Abstract

Greenhouse gas or carbon emissions produced by manufacturing operations and other highly emitted industries are causes of global warming. Therefore, either in the sustainability reporting or in the corporate social and environmental reporting section, as stated in the annual report, the company usually discloses its activities related to carbon emission handling for sustainable business. In Indonesia, however, the extent of carbon emission disclosures is voluntary. The objective of this study was to investigate the effect of audit committee characteristics, financial performance, and listing age on carbon emissions reporting of highly emitted companies in Indonesia. Audit committee characteristics were measured by the number of audit committee members and the number of audit committee meetings, while Altman financial distress model measured financial performance. A checklist based on the Carbon Disclosure Project (CDP) evaluated the greenhouse gas emissions disclosures. This study uses 99 companies of highly emitted industry listed on the Indonesia Stock Exchange.
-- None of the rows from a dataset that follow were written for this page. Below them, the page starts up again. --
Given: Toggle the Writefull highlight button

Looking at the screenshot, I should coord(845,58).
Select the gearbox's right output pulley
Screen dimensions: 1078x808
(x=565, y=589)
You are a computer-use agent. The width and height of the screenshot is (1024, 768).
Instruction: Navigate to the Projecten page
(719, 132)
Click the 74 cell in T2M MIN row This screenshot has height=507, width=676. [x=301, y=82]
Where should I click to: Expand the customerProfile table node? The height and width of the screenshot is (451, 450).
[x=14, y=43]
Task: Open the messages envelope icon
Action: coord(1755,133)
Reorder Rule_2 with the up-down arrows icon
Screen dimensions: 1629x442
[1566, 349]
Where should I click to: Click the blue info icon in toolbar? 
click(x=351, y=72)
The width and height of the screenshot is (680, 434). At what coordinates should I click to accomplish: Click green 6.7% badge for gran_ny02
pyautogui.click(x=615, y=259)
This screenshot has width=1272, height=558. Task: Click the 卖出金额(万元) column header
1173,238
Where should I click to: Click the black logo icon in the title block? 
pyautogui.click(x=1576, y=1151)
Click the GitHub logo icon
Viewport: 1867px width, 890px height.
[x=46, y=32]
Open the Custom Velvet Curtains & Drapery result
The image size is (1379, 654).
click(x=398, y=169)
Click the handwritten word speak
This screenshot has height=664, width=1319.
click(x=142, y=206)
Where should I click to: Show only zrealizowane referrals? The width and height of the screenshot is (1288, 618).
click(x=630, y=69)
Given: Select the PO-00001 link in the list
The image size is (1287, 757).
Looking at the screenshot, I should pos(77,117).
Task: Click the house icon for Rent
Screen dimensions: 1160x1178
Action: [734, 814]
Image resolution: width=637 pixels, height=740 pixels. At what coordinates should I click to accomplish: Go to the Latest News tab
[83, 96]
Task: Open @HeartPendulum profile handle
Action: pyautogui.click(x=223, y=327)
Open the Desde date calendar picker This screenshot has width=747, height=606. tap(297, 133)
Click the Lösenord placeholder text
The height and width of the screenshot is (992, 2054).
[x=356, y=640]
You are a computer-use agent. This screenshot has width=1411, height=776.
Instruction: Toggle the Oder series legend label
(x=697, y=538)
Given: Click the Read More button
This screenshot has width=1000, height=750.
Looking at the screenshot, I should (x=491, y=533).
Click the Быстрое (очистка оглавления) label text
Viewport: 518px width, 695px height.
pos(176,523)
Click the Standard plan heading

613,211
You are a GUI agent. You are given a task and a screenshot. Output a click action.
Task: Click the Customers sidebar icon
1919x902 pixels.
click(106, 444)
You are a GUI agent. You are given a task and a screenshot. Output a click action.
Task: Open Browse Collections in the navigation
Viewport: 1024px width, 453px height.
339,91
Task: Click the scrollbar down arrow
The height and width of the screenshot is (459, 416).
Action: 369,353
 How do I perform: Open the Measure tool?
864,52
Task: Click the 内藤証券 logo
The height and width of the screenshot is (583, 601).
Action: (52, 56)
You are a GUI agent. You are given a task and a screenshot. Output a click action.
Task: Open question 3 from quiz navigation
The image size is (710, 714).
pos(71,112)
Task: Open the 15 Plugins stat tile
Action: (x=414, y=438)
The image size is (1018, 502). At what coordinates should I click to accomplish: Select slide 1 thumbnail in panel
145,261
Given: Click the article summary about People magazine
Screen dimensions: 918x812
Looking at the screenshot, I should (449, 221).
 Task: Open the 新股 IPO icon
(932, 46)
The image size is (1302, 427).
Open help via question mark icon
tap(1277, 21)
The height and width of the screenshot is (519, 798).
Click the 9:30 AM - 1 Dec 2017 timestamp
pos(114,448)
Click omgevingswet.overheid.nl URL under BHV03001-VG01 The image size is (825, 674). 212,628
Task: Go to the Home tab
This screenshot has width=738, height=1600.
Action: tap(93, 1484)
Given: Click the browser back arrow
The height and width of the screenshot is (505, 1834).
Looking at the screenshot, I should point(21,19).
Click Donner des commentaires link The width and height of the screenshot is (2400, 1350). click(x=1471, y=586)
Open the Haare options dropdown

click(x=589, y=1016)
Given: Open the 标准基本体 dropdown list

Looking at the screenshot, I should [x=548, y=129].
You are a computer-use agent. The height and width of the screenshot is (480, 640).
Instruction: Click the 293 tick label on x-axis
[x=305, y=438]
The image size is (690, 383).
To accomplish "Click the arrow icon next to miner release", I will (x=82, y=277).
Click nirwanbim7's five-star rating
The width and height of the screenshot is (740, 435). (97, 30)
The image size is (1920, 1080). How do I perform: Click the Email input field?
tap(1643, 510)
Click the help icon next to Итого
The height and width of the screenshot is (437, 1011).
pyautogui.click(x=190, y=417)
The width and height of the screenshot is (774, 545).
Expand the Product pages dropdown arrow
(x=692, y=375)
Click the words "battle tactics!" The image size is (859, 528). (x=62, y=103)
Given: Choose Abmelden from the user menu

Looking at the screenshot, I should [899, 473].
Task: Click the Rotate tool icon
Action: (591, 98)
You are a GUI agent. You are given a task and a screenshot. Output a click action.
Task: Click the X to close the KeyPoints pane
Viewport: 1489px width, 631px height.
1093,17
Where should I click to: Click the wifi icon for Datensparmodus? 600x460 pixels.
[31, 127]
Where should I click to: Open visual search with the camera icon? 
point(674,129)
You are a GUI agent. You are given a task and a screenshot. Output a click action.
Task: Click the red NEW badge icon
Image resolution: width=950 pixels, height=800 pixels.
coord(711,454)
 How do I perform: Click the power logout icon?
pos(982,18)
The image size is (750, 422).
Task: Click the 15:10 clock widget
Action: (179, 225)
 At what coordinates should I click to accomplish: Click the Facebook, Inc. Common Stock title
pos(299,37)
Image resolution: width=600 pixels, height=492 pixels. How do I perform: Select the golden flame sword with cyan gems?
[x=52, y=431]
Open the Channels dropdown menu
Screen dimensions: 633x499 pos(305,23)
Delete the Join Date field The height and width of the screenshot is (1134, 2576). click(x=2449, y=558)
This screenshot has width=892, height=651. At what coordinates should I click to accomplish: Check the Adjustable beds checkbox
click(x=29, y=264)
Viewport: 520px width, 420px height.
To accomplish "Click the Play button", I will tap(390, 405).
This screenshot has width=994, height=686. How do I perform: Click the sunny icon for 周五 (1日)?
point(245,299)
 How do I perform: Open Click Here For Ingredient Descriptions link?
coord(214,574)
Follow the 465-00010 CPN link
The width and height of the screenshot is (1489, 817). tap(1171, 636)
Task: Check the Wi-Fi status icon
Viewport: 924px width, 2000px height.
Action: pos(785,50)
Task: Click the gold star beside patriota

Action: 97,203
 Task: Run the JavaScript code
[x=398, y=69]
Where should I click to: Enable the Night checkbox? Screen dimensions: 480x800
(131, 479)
Results of multiple regression analysis indicate that the number of audit committee meetings positively affects the greenhouse gas emissions report. The result suggests that the more active the audit committee in the company in conducting meetings, the higher the company’s incentives to disclose carbon emission in the company’s annual report or the sustainability reporting. The study provides insight into the regulation released by the capital market authority agency regarding strengthening factors that may influence listed companies to report their carbon emission.